One root common to $ax^2+2bx+c=0$ and $dx^2+2ex+f=0$

Question

If three distinct numbers $a,b,c$ are in GP, and the equations $ax^2+2bx+c=0$ and $dx^2+2ex+f=0$ have a common root, then which of the following statements is correct?
$1.$ $d,e,f$ are in GP.
$2.$ $d,e,f$ are in AP.
$3.$ $\frac da,\frac eb, \frac fc$ are in GP.
$4.$ $\frac da,\frac eb, \frac fc$ are in AP.

My attempt:

Let $r$ be the common ratio in $a,b,c$. So, $b=ar, c=ar^2$.

So, the first equation becomes $ax^2+2arx+ar^2=0\implies x^2+2rx+r^2=0$.

Let $\alpha$ be the common root.

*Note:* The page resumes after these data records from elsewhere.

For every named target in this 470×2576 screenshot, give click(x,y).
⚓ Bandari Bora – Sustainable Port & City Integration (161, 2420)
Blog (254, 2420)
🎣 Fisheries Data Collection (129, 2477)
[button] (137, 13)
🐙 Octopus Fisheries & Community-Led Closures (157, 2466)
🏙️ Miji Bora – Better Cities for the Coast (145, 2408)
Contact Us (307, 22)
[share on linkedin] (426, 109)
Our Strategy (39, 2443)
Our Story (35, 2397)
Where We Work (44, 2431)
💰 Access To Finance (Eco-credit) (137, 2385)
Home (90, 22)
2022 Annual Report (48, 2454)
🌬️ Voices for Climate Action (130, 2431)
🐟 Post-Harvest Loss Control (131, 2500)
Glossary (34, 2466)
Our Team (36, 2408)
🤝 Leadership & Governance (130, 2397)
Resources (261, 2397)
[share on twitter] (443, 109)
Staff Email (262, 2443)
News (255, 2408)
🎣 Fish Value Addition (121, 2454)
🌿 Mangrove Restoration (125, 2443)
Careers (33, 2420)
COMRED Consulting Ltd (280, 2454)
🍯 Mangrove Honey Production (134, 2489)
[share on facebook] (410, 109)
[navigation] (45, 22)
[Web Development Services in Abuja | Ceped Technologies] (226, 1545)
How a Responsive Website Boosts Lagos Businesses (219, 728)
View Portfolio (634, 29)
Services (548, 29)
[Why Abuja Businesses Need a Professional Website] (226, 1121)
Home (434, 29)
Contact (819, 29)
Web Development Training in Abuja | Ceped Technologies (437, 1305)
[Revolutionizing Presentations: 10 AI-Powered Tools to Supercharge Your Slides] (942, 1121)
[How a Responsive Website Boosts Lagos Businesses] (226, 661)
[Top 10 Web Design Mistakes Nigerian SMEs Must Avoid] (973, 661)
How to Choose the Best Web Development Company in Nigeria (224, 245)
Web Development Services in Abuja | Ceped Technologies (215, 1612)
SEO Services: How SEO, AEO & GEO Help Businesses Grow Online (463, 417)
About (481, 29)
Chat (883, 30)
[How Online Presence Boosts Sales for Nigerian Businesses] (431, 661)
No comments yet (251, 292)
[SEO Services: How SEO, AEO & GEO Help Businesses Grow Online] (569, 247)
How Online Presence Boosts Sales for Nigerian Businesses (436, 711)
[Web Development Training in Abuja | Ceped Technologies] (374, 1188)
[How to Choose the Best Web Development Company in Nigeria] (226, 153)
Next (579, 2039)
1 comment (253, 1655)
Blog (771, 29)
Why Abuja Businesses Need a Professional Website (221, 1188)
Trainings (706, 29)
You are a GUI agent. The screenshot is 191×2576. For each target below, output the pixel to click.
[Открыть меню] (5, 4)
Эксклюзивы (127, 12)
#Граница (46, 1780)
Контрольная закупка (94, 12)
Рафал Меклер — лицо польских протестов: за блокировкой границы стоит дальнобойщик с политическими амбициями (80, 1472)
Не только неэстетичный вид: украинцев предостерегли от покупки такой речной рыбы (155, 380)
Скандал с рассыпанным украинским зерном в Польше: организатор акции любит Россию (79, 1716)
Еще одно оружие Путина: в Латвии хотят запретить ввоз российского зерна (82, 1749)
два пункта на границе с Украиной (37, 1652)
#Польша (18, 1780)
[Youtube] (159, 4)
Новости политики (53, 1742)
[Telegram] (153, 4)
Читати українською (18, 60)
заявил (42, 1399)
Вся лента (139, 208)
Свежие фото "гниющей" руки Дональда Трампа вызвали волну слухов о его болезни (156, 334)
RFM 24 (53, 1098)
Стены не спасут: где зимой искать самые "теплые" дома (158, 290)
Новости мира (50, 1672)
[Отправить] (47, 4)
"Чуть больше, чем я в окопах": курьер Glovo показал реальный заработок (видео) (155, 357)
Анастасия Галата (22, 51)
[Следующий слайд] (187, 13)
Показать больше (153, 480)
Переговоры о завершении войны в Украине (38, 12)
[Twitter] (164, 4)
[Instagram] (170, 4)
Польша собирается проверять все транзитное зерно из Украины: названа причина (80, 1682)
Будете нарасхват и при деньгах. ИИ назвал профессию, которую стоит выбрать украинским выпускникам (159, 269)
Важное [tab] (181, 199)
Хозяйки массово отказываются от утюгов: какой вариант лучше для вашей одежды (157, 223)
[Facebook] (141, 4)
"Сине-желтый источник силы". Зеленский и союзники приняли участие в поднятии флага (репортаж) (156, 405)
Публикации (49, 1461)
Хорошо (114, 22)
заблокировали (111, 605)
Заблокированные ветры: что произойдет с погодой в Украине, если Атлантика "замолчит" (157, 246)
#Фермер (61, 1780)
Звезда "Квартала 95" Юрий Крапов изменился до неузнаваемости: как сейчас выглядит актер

So, $\alpha^2+2r\alpha+r^2=0$. Also, $d\alpha^2+2e\alpha+f=0\implies \alpha^2+2\frac ed\alpha+\frac fd=0$.

On comparing, I get $r=\frac ed, r^2=\frac fd\implies(\frac ed)^2=\frac fd\implies e^2=fd$.

So, I am getting option $1$ as correct. But the answer is given as $4$. What's my mistake?

While this post indeed has a lot of good answers, my question was about my mistake in the method I followed. Scilife has answered that in the comments below.

Answer 1

Following your notation, let us say that the common ratio of the geometric progression is $r$. The equation, as you currently noted, becomes: $$ x^2 + 2rx + r^2 = 0 $$ It can easily be seen that the above equation has a double root, which is $-r$. Hence, this must be the root in common with the second quadratic equation as well.

Substituting the root into the second equation, we get: $$dr^2 - 2er + f = 0$$ Using the fact that $r^2 = \frac{c}{a}$ and $r = \frac{c}{b}$ and dividing both sides of the equation by $c$, we see that: $$\frac{d}{a} - 2\frac{e}{b} + \frac{f}{c} = 0 $$ Which is the condition for 3 numbers to be in arithmetic progression.

Answer 2

From the progression $ \ a \ , \ b = ar \ , \ c = ar^2 \ \ , $ we can write the first quadratic polynomial as $$ ax^2 \ + \ 2bx \ + \ c \ \ = \ \ ax^2 \ + \ 2·ar·x \ + \ ar^2 \ \ , \ \ $$ for which we immediately see that it is a binomial-square with a "double zero" $ \ -r \ \ , $ as Scilife has observed. For the second polynomial, we label its other zero as $ \ s \ $ and may then express it as $$ dx^2 \ + \ 2ex \ + \ f \ \ = \ \ d·(x + r)·(x - s) \ \ = \ \ dx^2 \ + \ d·(r - s)·x \ + \ (-d·r·s) \ \ . $$ Since the choice of $ \ s \ $ is unspecified, there is no general statement we can make about what sort of progression $ \ d \ , \ \frac12 d·(r - s) \ , \ -d·rs \ \ $ constitutes. To investigate the other choices for this question, we might directly construct the ratios $$ \frac{e}{b} \ \ = \ \ \frac{\frac12·d \ · \ (r \ - \ s)}{a·r} \ \ = \ \ \left(\frac12 \ - \ \frac{s}{2r} \right)·\frac{d}{a} \ \ \ , \ \ \ \frac{f}{c} \ \ = \ \ \frac{-d· \ r ·s}{a·r^2} \ \ = \ \ - \frac{s}{r} ·\frac{d}{a} \ \ . $$

This form for the expressions then makes it evident that $$ \frac{\frac{d}{a} \ + \ \frac{f}{c}}{2} \ = \ \frac12 · \left( \ \frac{d}{a} \ + \ \left[ \ - \frac{s}{r} ·\frac{d}{a} \ \right] \ \right) \ \ = \ \ \frac12 · \frac{d}{a} · \left( \ 1 \ - \ \frac{s}{r} \ \right) \ \ = \ \ \frac{e}{b} \ \ , $$ indicating that choice $ \ \mathbf{(4)} \ $ is correct.